[Saved data entries]
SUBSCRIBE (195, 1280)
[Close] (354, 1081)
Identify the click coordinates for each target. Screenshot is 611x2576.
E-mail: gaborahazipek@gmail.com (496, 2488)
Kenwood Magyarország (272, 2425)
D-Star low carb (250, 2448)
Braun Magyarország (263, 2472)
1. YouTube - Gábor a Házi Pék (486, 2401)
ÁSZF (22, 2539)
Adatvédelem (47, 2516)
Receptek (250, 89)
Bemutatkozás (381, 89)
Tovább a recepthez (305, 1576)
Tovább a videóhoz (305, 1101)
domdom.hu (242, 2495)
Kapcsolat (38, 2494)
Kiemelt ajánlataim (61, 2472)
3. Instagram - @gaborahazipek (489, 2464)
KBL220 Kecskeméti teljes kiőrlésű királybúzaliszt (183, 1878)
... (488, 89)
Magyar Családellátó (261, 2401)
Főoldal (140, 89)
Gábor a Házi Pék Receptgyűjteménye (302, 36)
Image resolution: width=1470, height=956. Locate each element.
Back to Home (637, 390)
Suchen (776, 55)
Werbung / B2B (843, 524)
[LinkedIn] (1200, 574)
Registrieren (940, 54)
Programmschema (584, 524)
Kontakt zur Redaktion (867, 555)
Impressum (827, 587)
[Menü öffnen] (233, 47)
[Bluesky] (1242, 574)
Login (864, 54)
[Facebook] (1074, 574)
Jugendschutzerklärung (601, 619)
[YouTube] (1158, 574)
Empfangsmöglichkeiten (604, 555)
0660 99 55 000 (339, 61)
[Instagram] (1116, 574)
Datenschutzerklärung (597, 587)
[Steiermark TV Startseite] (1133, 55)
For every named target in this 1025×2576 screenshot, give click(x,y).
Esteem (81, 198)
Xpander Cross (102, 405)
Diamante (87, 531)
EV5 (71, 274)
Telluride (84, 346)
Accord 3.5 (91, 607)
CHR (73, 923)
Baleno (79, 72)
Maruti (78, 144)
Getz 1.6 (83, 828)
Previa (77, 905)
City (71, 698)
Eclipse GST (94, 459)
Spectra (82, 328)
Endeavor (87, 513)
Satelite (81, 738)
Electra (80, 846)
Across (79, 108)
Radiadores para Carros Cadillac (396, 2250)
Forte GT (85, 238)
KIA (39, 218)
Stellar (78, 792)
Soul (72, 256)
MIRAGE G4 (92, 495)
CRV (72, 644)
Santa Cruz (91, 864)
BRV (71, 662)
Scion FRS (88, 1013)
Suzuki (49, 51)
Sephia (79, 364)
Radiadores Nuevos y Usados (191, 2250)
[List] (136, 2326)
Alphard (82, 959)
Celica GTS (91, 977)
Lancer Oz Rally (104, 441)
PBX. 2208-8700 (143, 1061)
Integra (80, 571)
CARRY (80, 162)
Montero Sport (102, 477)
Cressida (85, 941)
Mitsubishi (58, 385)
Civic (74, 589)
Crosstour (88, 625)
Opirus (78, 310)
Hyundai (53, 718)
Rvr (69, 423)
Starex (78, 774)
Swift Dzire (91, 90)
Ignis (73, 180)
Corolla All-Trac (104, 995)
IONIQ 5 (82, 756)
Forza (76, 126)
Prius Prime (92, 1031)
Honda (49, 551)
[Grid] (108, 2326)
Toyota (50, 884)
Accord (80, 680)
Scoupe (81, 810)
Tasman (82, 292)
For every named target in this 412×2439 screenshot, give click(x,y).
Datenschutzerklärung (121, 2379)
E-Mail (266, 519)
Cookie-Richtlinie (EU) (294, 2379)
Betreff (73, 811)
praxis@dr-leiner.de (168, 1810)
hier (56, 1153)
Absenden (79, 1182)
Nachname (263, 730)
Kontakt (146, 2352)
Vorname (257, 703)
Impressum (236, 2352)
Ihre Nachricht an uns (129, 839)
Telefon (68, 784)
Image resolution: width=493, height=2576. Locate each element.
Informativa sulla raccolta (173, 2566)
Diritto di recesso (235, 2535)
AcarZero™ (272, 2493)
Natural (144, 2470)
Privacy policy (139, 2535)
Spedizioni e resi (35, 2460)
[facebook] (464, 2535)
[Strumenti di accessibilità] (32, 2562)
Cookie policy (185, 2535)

● WHAT THIS TASK INVOLVES
Your answer should consist of copies of the lines above that include the string "Locate".

● RESULT OF THIS EXERCISE
Image resolution: width=1470, height=956. Locate each element.
Image resolution: width=493, height=2576. Locate each element.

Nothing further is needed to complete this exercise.